L’étude de la qualification organique de l’autorité précédera celle du contrôle juridictionnel exercé lors de l’exécution des peines.
I. L’admission du ministère public comme autorité judiciaire d’émission
L’autorité judiciaire d’émission désigne l’organe compétent selon le droit de l’État membre pour délivrer un mandat d’arrêt conformément aux règles de l’Union.
A. La participation organique à l’administration de la justice
La Cour rappelle que la notion d’autorité judiciaire ne se limite pas aux seuls juges ou juridictions d’un État membre de l’Union européenne. Le ministère public peut être qualifié d’autorité judiciaire d’émission s’il justifie d’une « participation à l’administration de la justice » pénale dans son ordre juridique. Cette participation suppose que l’organe exerce des fonctions inhérentes à la procédure criminelle sans se limiter à une mission purement administrative ou policière. En l’espèce, les membres du parquet participent directement à la mise en œuvre de la répression par l’exécution forcée des décisions de condamnation définitive.
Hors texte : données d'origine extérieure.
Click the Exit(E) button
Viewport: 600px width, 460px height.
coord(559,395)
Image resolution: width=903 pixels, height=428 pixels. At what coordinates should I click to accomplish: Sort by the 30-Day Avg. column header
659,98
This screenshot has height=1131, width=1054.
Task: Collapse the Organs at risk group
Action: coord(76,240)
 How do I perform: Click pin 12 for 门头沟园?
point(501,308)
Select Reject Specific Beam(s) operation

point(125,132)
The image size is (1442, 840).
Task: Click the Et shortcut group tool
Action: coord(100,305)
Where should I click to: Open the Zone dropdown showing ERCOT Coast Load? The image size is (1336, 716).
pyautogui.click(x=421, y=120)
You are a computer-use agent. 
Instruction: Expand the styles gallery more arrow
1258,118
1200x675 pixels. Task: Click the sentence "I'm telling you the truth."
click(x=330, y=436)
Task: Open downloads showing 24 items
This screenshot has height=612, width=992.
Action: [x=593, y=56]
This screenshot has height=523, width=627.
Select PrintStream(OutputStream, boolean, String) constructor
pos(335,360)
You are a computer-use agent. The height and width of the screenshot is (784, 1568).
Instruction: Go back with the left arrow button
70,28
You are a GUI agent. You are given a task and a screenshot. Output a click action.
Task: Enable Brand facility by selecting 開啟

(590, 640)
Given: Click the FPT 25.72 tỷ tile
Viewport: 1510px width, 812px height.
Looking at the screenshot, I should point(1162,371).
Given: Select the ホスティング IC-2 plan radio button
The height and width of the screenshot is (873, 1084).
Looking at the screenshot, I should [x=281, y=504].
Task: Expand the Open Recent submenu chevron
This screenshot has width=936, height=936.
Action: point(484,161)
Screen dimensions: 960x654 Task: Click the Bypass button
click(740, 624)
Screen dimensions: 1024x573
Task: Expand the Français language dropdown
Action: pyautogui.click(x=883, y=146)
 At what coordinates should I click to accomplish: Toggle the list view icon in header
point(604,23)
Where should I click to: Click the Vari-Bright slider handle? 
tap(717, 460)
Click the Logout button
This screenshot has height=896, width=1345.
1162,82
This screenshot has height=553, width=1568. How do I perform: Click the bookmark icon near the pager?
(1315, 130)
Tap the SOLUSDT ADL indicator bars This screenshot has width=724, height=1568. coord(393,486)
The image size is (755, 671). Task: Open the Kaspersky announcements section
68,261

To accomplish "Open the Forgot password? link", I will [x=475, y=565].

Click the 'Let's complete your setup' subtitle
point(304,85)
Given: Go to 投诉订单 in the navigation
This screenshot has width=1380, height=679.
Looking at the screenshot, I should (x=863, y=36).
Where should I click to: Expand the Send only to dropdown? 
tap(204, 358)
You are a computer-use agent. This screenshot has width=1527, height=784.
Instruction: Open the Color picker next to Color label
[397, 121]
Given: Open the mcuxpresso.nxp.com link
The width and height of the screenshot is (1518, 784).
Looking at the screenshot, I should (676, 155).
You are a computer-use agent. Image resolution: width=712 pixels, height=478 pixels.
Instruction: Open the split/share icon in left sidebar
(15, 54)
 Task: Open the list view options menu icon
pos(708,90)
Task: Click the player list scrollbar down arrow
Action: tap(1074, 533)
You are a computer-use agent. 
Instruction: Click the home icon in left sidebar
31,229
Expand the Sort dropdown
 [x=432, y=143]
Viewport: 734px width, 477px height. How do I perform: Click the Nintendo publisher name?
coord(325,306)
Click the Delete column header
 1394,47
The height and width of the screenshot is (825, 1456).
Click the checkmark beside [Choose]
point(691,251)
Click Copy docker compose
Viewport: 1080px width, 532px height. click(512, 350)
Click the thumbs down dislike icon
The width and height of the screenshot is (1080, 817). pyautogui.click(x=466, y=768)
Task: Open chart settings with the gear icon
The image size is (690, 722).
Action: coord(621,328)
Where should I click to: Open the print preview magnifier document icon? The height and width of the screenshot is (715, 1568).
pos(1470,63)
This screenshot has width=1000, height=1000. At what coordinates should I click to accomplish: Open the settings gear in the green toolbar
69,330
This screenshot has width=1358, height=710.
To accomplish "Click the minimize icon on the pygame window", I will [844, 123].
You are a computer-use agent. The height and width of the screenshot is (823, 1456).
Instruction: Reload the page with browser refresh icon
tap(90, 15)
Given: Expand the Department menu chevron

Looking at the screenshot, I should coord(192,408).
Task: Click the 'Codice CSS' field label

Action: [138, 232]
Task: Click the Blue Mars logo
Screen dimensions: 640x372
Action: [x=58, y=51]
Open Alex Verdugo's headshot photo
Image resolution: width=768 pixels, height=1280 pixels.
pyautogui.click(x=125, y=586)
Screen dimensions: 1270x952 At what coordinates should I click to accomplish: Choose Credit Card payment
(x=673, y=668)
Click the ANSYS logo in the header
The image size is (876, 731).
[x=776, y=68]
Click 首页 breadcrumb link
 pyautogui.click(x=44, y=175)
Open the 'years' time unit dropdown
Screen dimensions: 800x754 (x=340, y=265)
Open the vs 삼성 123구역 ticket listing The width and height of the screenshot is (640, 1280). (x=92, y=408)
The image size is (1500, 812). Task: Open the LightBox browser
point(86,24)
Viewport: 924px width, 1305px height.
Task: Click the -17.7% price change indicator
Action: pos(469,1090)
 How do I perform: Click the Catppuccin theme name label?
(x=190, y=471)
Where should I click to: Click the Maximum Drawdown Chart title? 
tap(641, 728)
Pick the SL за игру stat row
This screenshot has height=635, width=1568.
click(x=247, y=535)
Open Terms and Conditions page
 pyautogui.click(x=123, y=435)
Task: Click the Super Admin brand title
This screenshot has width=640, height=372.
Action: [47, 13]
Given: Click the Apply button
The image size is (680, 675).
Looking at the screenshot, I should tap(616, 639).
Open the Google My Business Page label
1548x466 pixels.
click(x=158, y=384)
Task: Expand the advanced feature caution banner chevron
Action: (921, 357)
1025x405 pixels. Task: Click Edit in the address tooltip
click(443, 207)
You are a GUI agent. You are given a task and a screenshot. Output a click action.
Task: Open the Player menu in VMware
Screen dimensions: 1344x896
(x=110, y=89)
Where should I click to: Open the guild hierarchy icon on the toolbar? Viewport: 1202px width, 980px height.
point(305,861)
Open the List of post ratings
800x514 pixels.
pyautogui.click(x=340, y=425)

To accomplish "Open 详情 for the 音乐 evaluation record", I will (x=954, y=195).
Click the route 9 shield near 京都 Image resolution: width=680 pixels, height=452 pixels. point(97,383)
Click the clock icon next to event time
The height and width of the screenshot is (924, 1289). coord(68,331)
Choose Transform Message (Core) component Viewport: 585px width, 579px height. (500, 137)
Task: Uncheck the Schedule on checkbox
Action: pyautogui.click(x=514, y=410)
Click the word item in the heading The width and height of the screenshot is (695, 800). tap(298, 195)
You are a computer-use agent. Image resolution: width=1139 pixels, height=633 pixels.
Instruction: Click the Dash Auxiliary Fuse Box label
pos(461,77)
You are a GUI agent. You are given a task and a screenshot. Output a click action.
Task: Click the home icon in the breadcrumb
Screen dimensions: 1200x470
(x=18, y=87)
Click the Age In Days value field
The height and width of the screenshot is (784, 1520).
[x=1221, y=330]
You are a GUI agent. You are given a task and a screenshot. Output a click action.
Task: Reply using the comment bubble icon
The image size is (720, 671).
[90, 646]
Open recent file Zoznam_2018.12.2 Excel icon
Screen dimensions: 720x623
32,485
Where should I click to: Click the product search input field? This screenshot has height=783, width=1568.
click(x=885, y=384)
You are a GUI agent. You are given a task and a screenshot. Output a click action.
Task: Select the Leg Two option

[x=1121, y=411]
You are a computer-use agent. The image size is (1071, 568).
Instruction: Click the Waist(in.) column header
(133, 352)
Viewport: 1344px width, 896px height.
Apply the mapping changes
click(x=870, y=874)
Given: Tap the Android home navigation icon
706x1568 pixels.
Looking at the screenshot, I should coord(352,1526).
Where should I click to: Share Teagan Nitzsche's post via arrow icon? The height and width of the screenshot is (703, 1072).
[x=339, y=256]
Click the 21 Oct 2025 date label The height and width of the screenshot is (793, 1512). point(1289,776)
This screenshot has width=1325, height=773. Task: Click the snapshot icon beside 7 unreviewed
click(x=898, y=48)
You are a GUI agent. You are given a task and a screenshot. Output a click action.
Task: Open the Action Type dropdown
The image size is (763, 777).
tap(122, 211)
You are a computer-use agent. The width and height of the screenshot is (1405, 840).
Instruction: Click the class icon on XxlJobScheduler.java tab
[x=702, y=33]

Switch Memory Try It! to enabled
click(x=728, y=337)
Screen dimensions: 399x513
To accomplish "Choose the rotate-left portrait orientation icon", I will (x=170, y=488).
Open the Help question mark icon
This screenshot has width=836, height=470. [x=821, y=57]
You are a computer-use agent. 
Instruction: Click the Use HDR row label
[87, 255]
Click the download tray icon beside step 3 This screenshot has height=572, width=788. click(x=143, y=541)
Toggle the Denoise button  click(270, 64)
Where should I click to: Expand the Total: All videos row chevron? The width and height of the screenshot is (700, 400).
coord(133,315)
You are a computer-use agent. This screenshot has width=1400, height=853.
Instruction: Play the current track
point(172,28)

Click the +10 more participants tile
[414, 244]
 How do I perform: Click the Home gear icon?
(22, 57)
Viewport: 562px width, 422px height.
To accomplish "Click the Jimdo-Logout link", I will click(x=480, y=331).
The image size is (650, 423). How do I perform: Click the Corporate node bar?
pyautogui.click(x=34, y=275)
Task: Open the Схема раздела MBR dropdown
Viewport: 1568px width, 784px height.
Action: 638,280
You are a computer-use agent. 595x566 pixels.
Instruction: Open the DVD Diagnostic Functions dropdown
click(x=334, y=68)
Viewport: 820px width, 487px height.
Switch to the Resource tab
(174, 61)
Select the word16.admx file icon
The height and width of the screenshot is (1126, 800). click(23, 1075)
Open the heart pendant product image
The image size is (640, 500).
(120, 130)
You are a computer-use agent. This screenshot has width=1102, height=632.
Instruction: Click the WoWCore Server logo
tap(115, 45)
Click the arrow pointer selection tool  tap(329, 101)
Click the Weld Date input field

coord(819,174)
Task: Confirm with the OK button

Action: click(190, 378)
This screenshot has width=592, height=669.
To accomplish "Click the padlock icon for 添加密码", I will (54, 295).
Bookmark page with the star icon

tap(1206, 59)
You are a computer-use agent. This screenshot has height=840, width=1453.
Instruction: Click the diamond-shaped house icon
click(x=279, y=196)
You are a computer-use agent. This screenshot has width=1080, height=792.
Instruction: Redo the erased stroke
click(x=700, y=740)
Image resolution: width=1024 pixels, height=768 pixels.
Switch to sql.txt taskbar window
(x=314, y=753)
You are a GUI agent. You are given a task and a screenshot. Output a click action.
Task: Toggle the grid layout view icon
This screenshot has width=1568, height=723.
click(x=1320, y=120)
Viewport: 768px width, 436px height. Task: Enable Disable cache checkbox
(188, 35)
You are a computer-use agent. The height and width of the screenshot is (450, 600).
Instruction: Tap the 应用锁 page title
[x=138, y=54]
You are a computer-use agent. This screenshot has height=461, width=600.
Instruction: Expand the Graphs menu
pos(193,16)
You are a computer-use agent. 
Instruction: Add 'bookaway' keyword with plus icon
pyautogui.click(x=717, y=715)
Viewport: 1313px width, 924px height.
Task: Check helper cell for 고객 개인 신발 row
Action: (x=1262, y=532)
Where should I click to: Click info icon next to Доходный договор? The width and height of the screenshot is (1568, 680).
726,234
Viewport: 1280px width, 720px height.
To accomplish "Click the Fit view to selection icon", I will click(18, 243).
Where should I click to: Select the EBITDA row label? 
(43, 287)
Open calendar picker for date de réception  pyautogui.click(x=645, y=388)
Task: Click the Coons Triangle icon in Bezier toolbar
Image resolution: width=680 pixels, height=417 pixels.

B. L’exigence fondamentale d’indépendance de l’organe requérant
L’autorité doit agir de manière autonome en évitant tout risque d’être soumise à des ordres ou à des instructions individuelles émanant du pouvoir exécutif. L’indépendance garantie par les dispositions constitutionnelles permet à l’autorité d’exercer ses tâches sans influence extérieure lors de l’émission du mandat d’arrêt européen. Le ministère public doit pouvoir apprécier le caractère proportionné de la mesure en prenant en compte tous les éléments à charge et à décharge. Cette objectivité demeure nécessaire pour justifier l’atteinte au droit à la liberté de la personne recherchée par le biais d’un titre de contrainte.
II. L’aménagement de la protection juridictionnelle pour l’exécution des peines
Le droit de l’Union européenne impose une « protection à deux niveaux » pour garantir le respect des droits fondamentaux de la personne faisant l’objet d’un mandat.
A. La suffisance du contrôle opéré lors de la condamnation pénale
L’existence d’une procédure judiciaire antérieure statuant sur la culpabilité permet à l’autorité d’exécution de présumer la régularité du processus de remise de l’individu. La protection juridictionnelle effective est « réalisée par le jugement exécutoire » prononçant la peine privative de liberté conformément aux garanties essentielles du procès équitable. La condamnation définitive atteste que l’intéressé a bénéficié de toutes les garanties propres à l’adoption d’une décision de justice portant atteinte à sa liberté. Un recours distinct contre l’acte d’émission du mandat ne s’impose donc pas pour assurer la sauvegarde complète des droits de la défense.
B. La présomption de proportionnalité du mandat d’arrêt européen
La proportionnalité du titre émis par le procureur résulte directement de la condamnation prononcée par une juridiction indépendante lors d’un débat contradictoire préalable. Le jugement définitif renverse la présomption d’innocence et justifie la mesure de contrainte nécessaire pour assurer l’exécution effective de la sanction pénale encourue. Cette solution renforce le principe de reconnaissance mutuelle en simplifiant les procédures de remise entre les autorités judiciaires des différents États membres de l’Union. Le degré de confiance élevé entre les systèmes juridiques nationaux permet d’éviter la multiplication des recours lors de la phase finale d’exécution pénale.